Megaphone is a cytotoxic neolignan obtained from Aniba megaphylla, a flowering plant in the laurel family which gave the compound its name. Megaphone has also been prepared synthetically.

Studies carried out in the 1960s demonstrated that an alcoholic extract of the ground root of Aniba megaphylla inhibited, in vitro, growth of cells derived from human carcinoma of the nasopharynx. In 1978, the active components of the extract were isolated using silica gel chromatography, characterized and named as megaphone (C_{22}H_{30}O_{6}, solid), megaphone acetate (C_{24}H_{32}O_{7}, oily liquid) and megaphyllone acetate (C_{23}H_{28}O_{7}, oily liquid). For comparison, megaphone acetate was also produced synthetically by reacting megaphone with acetic anhydride at 50 °C for 6 hours.

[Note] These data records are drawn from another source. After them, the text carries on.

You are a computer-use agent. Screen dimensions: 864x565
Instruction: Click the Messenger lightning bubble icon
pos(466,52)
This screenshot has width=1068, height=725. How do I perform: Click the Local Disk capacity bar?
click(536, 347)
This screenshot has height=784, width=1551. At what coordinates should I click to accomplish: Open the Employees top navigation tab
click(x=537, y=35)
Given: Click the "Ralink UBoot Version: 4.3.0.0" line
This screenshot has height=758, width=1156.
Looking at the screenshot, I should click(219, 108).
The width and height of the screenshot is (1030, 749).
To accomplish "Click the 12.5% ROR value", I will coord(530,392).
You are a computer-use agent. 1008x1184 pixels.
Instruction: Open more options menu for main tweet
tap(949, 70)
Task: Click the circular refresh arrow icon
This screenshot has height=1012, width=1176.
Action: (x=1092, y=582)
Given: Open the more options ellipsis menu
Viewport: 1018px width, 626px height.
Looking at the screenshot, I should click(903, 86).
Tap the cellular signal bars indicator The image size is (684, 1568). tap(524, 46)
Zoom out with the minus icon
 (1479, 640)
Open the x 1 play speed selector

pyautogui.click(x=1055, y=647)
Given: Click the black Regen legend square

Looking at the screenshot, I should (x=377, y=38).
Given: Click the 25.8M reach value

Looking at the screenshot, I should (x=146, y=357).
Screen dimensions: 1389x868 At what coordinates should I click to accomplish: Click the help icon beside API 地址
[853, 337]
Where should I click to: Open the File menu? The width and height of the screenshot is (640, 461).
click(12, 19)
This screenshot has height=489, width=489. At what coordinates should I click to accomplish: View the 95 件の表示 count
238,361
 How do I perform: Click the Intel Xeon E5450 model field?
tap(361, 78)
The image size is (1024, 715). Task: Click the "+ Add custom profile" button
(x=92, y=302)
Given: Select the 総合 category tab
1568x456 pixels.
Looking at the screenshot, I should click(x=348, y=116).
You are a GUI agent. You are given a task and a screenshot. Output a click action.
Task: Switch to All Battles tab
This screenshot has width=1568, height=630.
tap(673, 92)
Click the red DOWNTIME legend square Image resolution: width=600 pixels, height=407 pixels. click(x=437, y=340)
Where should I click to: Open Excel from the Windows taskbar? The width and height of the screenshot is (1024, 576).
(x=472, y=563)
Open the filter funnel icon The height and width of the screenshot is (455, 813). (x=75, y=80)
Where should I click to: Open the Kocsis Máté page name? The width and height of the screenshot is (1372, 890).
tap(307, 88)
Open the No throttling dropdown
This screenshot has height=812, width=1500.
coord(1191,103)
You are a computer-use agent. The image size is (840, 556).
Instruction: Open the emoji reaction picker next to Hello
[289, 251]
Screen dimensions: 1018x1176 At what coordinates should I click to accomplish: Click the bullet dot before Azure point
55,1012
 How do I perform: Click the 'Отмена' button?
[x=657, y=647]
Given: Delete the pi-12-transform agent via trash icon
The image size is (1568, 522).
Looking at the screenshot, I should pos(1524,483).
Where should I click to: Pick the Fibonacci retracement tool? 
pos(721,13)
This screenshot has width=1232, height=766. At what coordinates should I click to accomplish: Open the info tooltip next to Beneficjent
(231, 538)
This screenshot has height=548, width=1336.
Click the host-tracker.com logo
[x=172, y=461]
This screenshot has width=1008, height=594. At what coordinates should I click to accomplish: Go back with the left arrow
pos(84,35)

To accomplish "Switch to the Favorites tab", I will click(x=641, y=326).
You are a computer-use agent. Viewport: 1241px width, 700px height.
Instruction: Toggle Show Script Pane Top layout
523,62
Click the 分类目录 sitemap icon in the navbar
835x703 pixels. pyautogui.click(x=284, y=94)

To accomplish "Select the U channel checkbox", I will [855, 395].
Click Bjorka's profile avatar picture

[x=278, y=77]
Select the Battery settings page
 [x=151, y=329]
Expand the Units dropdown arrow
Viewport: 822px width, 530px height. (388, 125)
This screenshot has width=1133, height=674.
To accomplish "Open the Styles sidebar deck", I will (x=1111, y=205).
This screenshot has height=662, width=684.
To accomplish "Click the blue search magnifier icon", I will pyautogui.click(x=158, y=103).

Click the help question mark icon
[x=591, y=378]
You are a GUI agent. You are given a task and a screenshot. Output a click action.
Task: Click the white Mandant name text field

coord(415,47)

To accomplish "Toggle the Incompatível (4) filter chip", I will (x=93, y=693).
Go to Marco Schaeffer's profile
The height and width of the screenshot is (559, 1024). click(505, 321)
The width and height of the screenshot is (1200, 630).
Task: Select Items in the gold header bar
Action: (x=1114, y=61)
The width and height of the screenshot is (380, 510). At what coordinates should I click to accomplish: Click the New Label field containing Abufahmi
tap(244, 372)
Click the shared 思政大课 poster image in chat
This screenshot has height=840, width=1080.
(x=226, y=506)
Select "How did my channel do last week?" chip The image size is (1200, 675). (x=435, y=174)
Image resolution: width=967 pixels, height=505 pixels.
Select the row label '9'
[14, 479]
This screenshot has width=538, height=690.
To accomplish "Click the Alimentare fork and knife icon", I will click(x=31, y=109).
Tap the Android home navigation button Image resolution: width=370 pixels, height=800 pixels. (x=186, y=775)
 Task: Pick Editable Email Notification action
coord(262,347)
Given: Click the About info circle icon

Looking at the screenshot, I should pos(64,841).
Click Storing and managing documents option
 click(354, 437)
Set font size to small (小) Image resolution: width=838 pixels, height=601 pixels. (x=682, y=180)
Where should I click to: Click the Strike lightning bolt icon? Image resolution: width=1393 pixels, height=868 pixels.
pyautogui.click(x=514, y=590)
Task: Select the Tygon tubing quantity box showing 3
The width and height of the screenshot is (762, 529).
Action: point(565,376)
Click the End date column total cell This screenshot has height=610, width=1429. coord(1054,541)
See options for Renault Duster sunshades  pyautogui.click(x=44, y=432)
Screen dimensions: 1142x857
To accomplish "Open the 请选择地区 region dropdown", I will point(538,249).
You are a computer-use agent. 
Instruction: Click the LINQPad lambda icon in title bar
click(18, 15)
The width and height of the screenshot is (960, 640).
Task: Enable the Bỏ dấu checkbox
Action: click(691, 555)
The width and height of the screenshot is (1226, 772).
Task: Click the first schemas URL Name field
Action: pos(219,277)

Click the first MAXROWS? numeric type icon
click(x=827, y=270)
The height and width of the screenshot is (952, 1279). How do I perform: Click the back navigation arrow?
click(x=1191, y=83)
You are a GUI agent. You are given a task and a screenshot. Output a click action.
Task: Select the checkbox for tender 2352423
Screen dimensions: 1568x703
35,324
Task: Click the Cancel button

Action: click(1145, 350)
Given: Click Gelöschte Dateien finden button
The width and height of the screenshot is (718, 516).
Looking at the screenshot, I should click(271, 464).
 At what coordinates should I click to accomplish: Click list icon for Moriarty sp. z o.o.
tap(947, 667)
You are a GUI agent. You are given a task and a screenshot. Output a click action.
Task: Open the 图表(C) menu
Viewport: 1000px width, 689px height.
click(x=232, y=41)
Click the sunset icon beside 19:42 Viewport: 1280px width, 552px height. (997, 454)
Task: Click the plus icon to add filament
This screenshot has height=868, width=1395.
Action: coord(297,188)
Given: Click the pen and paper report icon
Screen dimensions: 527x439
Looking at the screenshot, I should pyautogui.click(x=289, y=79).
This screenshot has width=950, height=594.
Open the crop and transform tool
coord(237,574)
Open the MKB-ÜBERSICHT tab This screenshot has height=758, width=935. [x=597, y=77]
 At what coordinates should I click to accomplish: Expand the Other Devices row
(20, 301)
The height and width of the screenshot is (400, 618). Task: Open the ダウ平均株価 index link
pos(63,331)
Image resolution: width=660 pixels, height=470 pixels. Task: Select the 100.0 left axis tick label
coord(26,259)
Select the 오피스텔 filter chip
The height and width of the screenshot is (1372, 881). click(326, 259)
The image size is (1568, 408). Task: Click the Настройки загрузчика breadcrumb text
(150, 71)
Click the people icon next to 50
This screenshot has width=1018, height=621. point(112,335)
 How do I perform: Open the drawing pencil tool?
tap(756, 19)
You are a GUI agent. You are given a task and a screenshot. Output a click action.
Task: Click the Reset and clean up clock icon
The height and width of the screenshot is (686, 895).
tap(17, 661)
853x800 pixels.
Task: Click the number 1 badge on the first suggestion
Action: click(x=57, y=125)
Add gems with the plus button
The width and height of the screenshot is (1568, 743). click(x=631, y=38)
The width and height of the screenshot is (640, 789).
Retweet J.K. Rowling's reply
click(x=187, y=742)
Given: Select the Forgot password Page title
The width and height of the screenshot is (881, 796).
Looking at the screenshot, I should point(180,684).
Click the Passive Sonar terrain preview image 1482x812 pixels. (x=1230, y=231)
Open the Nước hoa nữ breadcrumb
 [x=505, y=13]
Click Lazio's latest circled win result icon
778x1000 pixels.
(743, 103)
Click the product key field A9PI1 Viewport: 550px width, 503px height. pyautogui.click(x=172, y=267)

Stirring an alcoholic solution of megaphone (megaphone acetate), with added palladium catalyst, in hydrogen atmosphere, followed by evaporation of the solvent yields tetrahydromegaphone (tetrahydromegaphone acetate) as an oil. Millimeter-sized crystals of megaphone can be grown from an ether-chloroform solution. They have monoclinic symmetry with space group P2_{1}, lattice constants a = 0.8757 nm, b = 1.1942 nm and c = 1.0177 nm and two formula units per unit cell. Megaphone and megaphone acetate molecules are chiral and the reported extraction and synthesis procedures yielded their racemic mixtures. Megaphone acetate was also isolated from the root of Endlicheria dysodantha, another plant of Laurel family, using chromatography of ethanolic solution. It showed inhibitory activity against cells of crown gall tumor and human lung, breast and colon carcinomas.